— begin Records to use —
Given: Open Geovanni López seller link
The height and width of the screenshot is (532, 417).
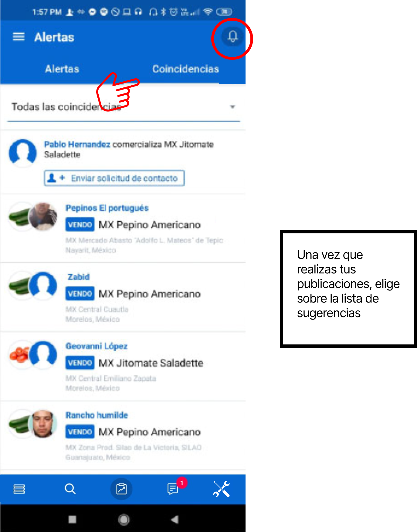Looking at the screenshot, I should pos(97,346).
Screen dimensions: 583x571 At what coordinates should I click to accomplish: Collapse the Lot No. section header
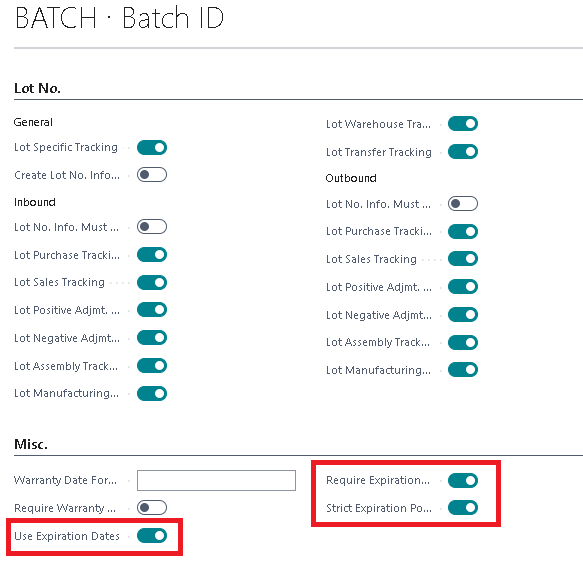coord(37,88)
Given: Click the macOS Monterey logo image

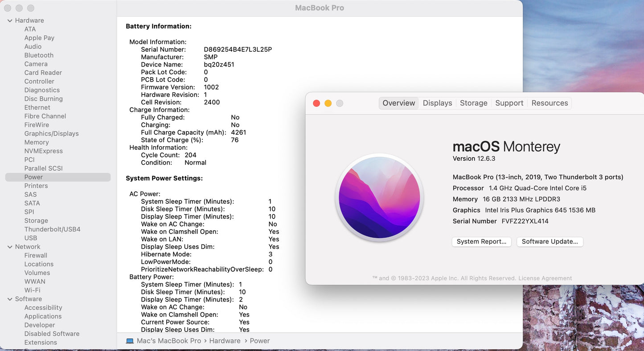Looking at the screenshot, I should [379, 198].
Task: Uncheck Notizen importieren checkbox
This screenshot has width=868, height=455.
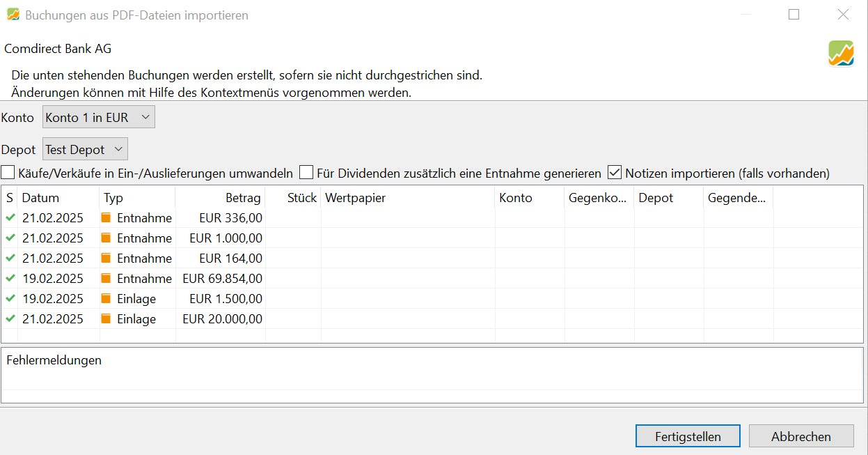Action: [615, 173]
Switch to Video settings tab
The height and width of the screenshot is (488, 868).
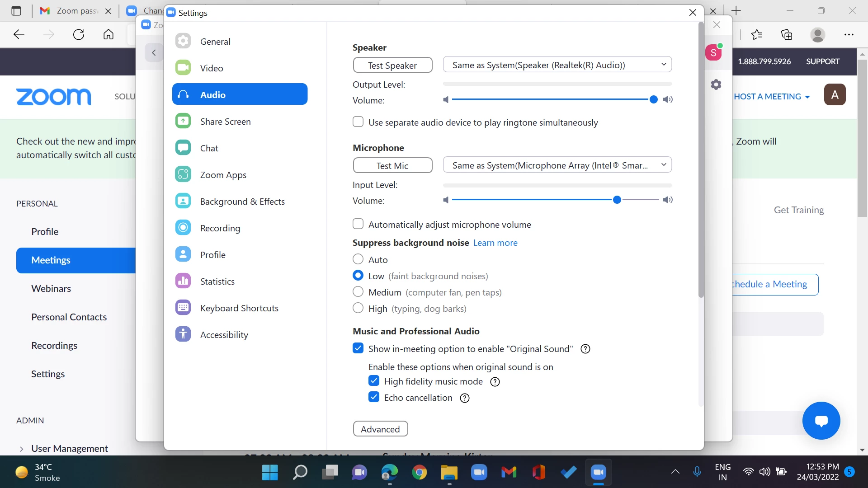pos(212,68)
— end Records to use —
» **Work to do**: Reproduce the listing above verbatim, leaving out the pictures.

» **Finished task**:
Given: Open Geovanni López seller link
The height and width of the screenshot is (532, 417).
Looking at the screenshot, I should pos(97,346).
Screen dimensions: 583x571 At what coordinates should I click to accomplish: Collapse the Lot No. section header
coord(37,88)
Given: Click the macOS Monterey logo image

Looking at the screenshot, I should [379, 198].
Task: Uncheck Notizen importieren checkbox
This screenshot has width=868, height=455.
Action: [615, 173]
Switch to Video settings tab
The height and width of the screenshot is (488, 868).
pos(212,68)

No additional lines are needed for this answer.